The Signpost

Recent research

Politically diverse editors write better articles; Reddit and Stack Overflow benefit from Wikipedia but don't give back

Contribute   —  
Share this
By Barbara Page, FULBERT, Steve Jankowski, and Tilman Bayer

A monthly overview of recent academic research about Wikipedia and other Wikimedia projects, also published as the Wikimedia Research Newsletter.

Politically diverse editors and article quality

Controversy is an organized sport for some editors but may alert readers that there is more than one view on a topic.
"The Wisdom of Polarized Crowds"[1]
Reviewed by FULBERT

While politics in the United States appears to be increasingly polarized around extremes in political discourse, it was unclear how this affected the open, collective production of knowledge that is Wikipedia.

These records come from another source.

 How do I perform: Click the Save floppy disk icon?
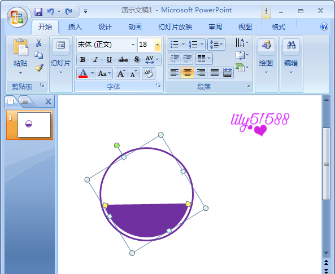(x=38, y=11)
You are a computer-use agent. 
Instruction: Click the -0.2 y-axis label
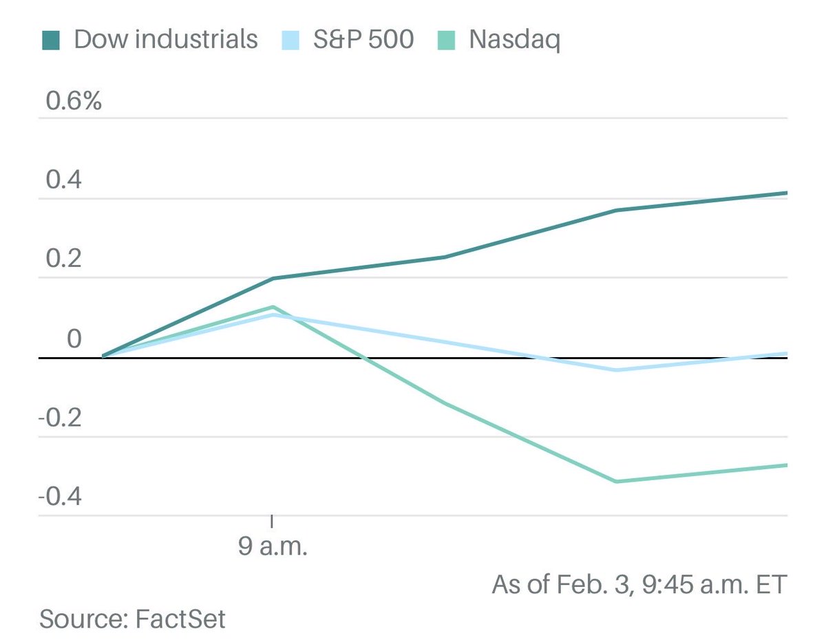[x=59, y=418]
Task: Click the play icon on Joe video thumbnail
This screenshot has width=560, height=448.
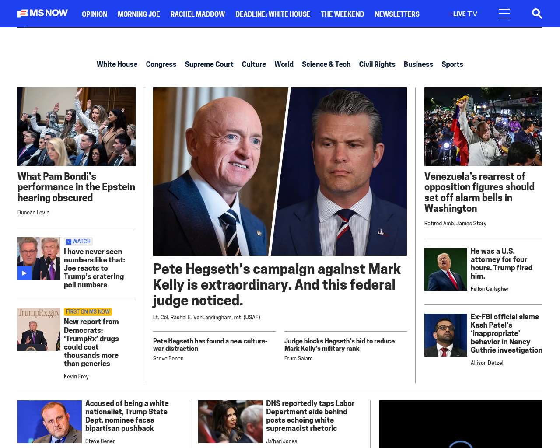Action: (x=24, y=273)
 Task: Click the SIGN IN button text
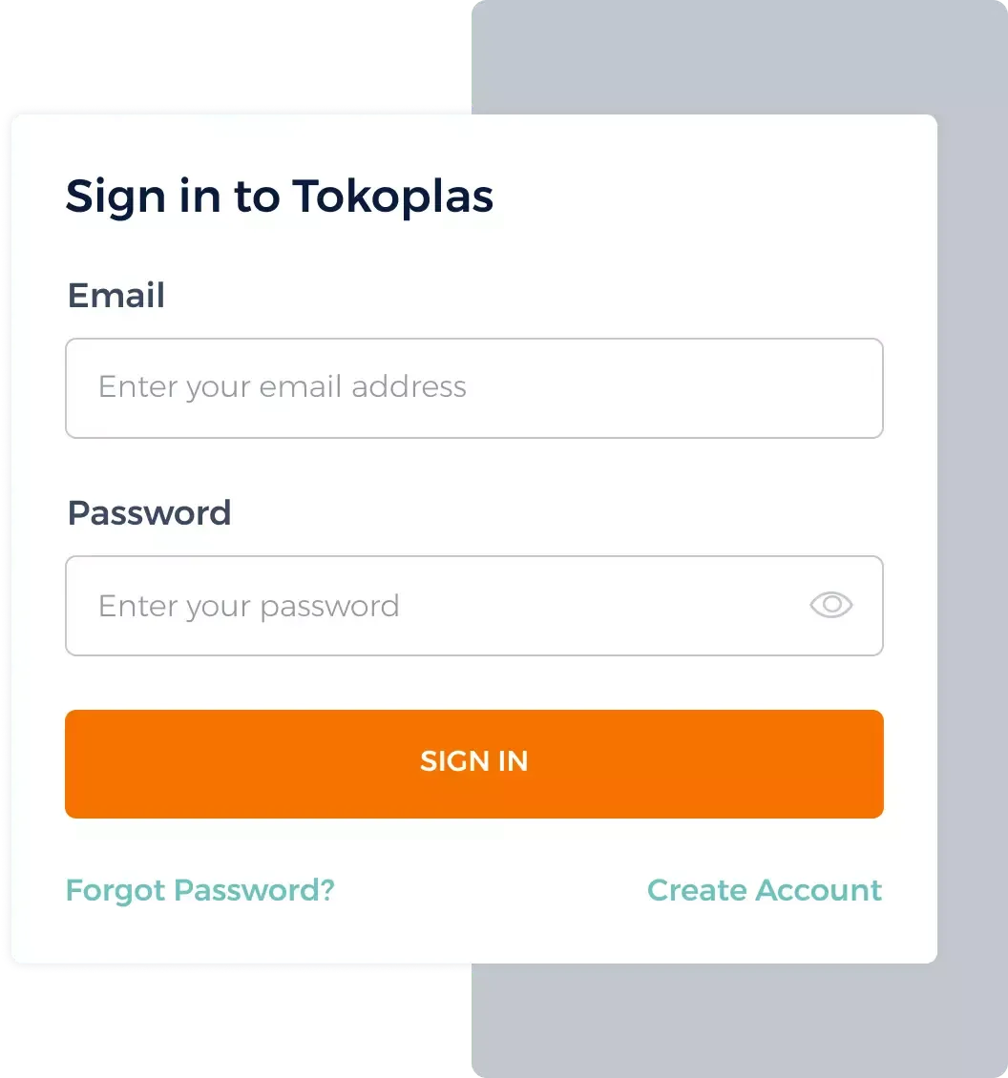tap(474, 761)
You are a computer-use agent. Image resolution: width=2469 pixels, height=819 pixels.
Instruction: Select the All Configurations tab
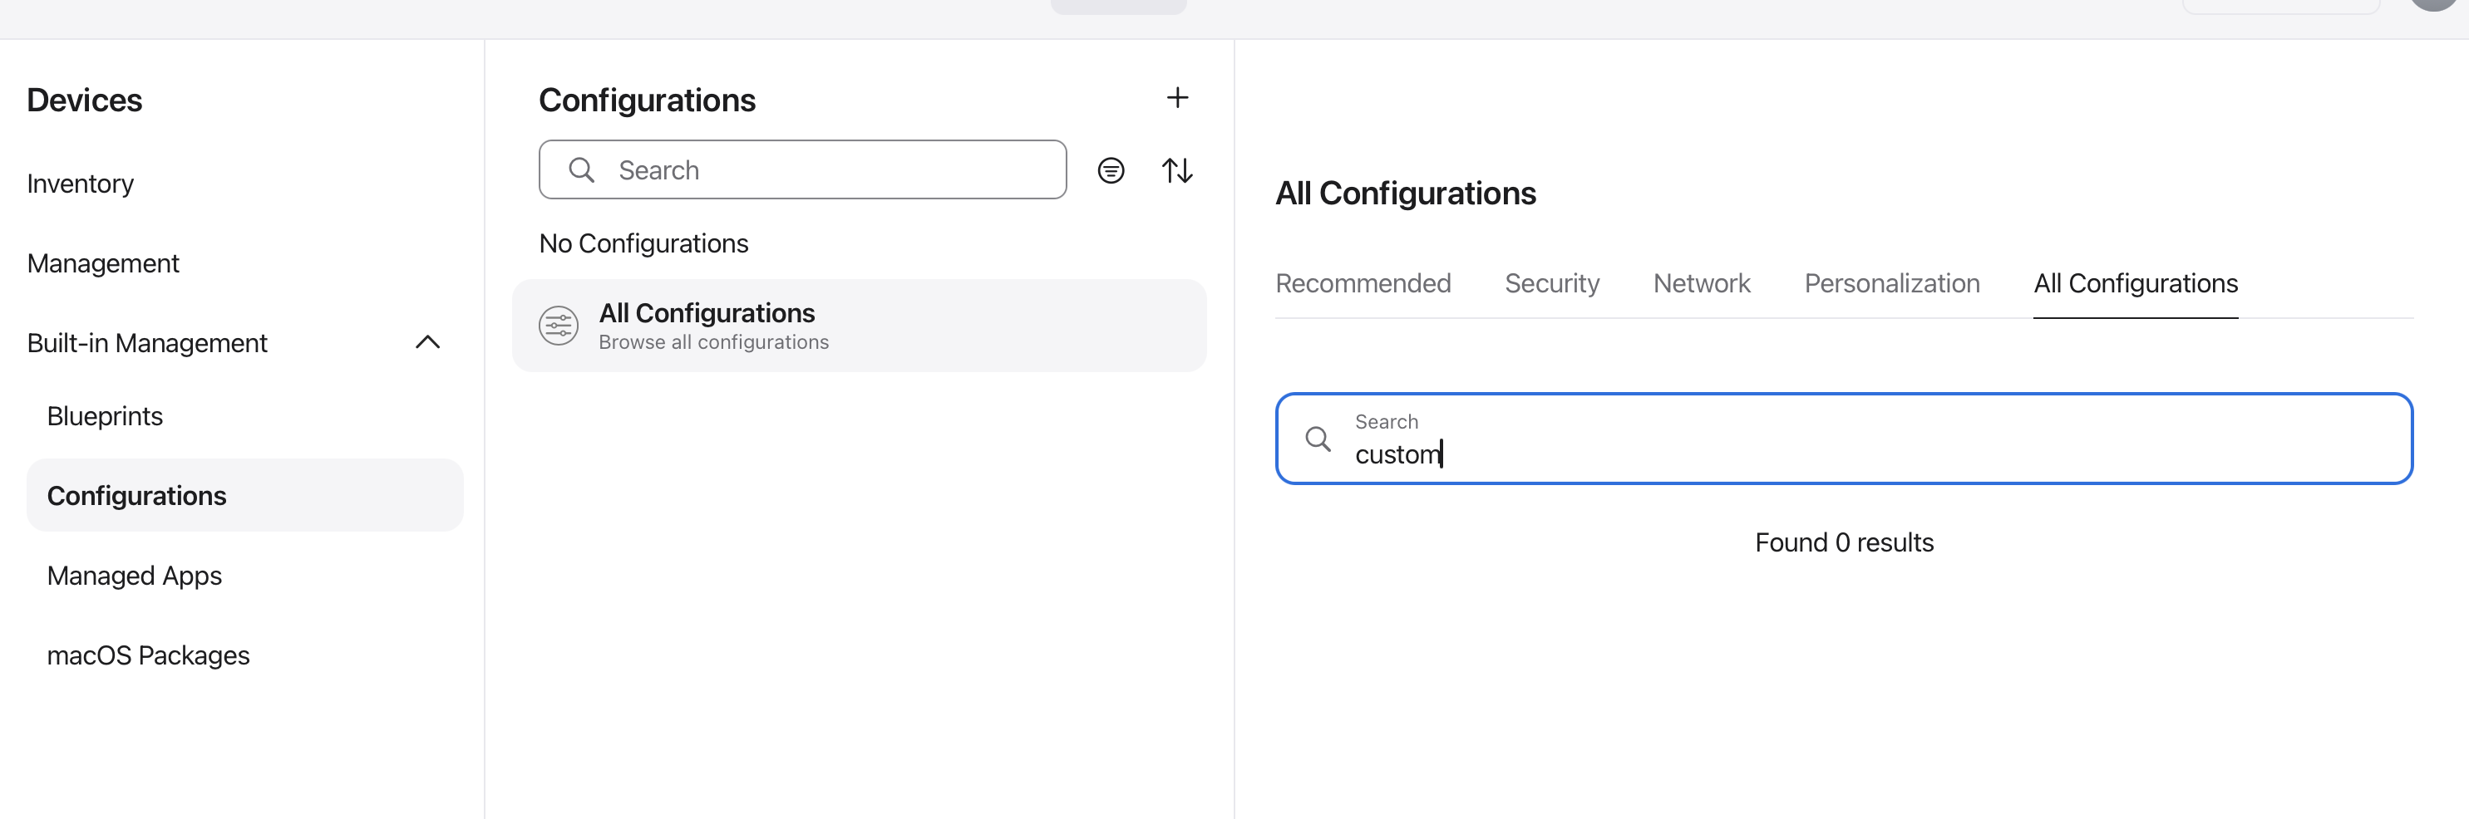(x=2135, y=284)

The researchers used a data dump of English Wikipedia from 12/1/16, including all edits made since its start within the domains of politics, social issues, and science. They focused on the "American liberalism" and "American conservatism" categories and sub-categories as delimiters, with breakdowns in social issues and science down four levels from the root. The researchers reached out to the Wikipedia community, Wikimedia staff, and those who directly inquired on the page they created through Meta-Wiki, with 118 responses overall for their survey. The researchers then analyzed user edits to determine political alignment based on contributions to conservative or liberal articles.

The researchers found that "articles attracting more attention tend to have more balanced engagement from editors along the conservative-liberal spectrum" (p. 4). They then measured the quality of articles using a tool developed by Wikimedia research staff (ORES), and determined that higher political polarization was associated with higher article quality. All this fed into their study goals of exploring the relationship between diversity of political alignment and article quality and bias. Through their statistical analysis, they determined that the quality of articles in Wikipedia improves when editors on both sides of politically polarized issues work together to seek collaborative consensus on topics. While this research was directly focused on politically-related topics, it surfaced both a need for political diversity and for motivated contributors.

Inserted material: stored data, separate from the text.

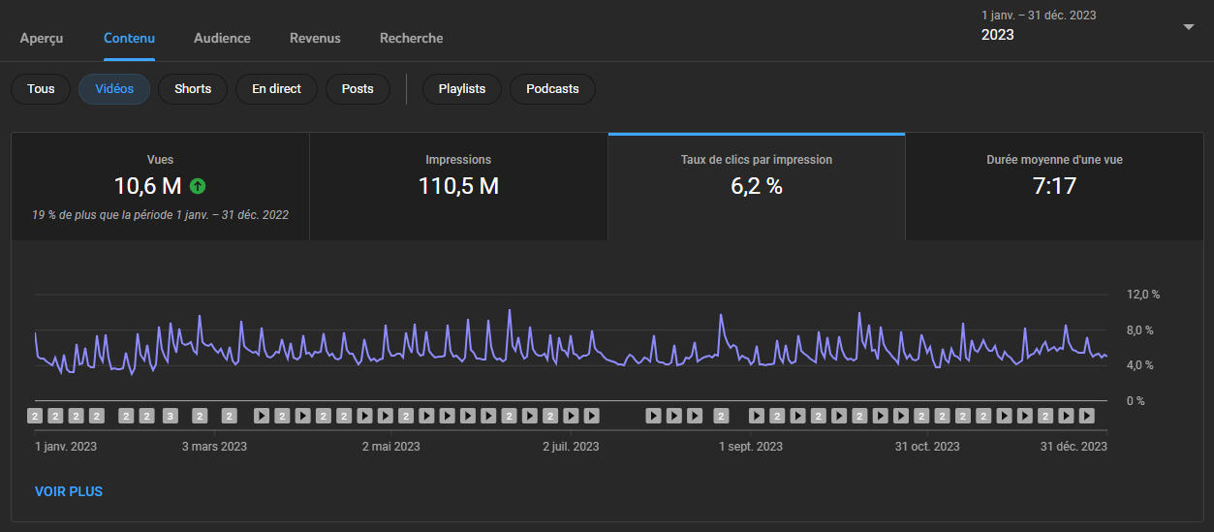Select the Tous content filter
1214x532 pixels.
[x=41, y=89]
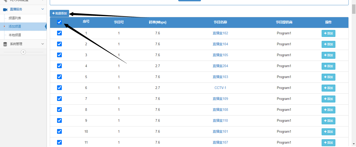This screenshot has height=147, width=356.
Task: Collapse sidebar with double-chevron icon
Action: pyautogui.click(x=23, y=52)
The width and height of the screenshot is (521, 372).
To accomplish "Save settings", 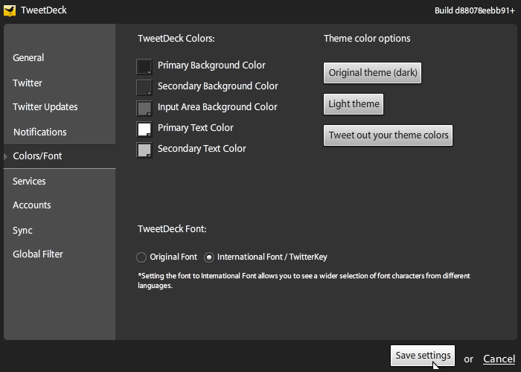I will click(x=423, y=356).
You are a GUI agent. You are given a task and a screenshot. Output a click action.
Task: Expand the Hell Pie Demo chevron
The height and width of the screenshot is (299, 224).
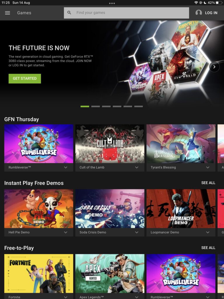click(x=66, y=232)
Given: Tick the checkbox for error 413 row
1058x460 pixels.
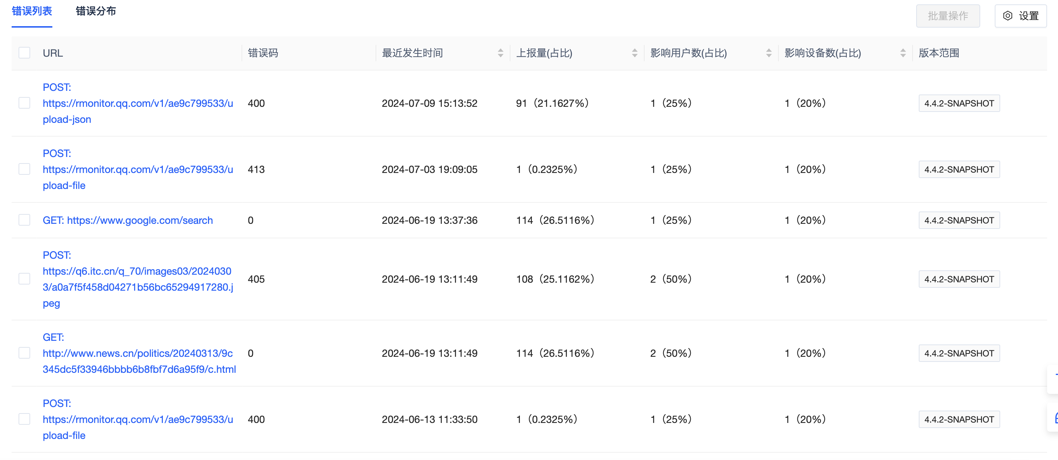Looking at the screenshot, I should [25, 169].
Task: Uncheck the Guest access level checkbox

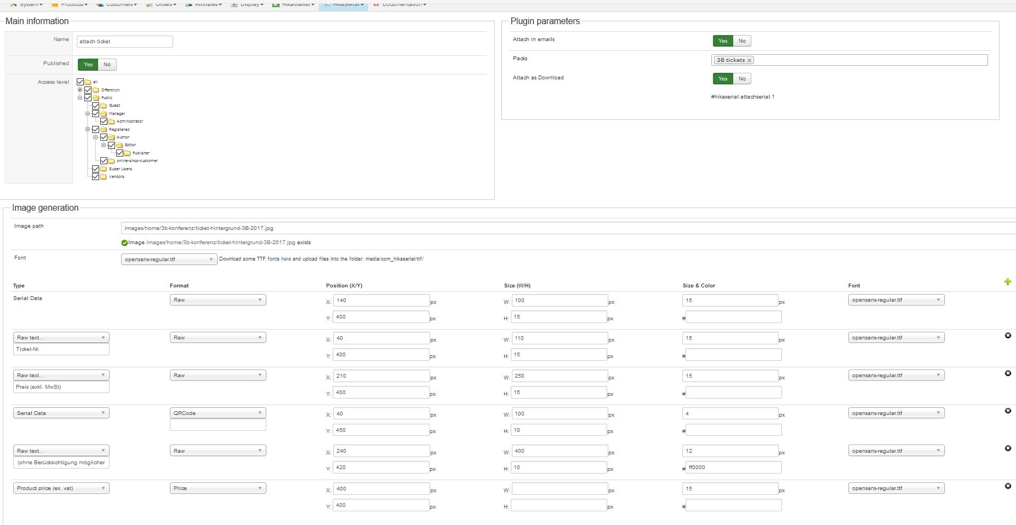Action: click(96, 106)
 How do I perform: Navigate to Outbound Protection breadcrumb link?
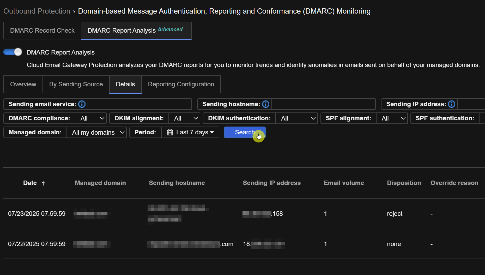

(Cf. related earlier coverage: "Being Wikipedian is more important than the political affiliation", "Cross-language study of conflict on Wikipedia")

The study of controversy

"Computing controversy: Formal model and algorithms for detecting controversy on Wikipedia and in search queries"[2]
Reviewed by Barbara Page and Tilman Bayer

This paper presents a "method for automatic detection of controversial articles and categories in Wikipedia", based on three data sources:

The researchers argue that applying a mathematical model to Wikipedia talk page controversies has the potential of incorporating a 'controversy' metric in web-searches. This should give those searching for information on a topic a way to quickly assess controversial topics. Wikipedia provides researchers with accessible and historical controversial discussions. The authors further describe their work: "[Assessing] the controversy should offer [readers] a chance to see the 'wider picture' rather than letting [them] obtain one-sided views." The authors' conclusions were: "Our approach can be also applied in Wikipedia or other knowledge bases for supporting the detection of controversy and content maintenance. Finally, we believe that our results could be useful for...understanding the complex nature of controversy..."

Students edit but still doubt the value of Wikipedia

"Wikipedia in higher education: Changes in perceived value through content contribution"[3]
Reviewed by Barbara Page

Students are a convenient group to study, especially if being studied is part of the syllabus. The 240 students in this study readily admitted to using Wikipedia as a resource even though they did not be consider it to be 'reliable and trustworthy'. Using Wikipedia as a resource does not necessarily encourage content contributions by students. In addition, when the students in this study actually added content, their perceptions of the reliability and usefulness of Wikipedia did not change.

(For coverage of various other papers studying the use and perception of Wikipedia by students, see also our 2017 special issue on Wikipedia in Education)

Researching the research using Wikipedia as a corpus

"Excavating the mother lode of human-generated text: A systematic review of research that uses the Wikipedia corpus"[4]
Reviewed by Barbara Page

The amount of research that uses Wikipedia as a source of data continues to grow and enough scholarly content now exists that systematic reviews are available. Computer science has especially been quick to see the potential of this 'mother lode' and how it can be used to study information retrieval, natural language processing, and ontology building. The reference section in this article itself makes interesting reading if only to appreciate the collection of data sets and other research that exists and continues to expand.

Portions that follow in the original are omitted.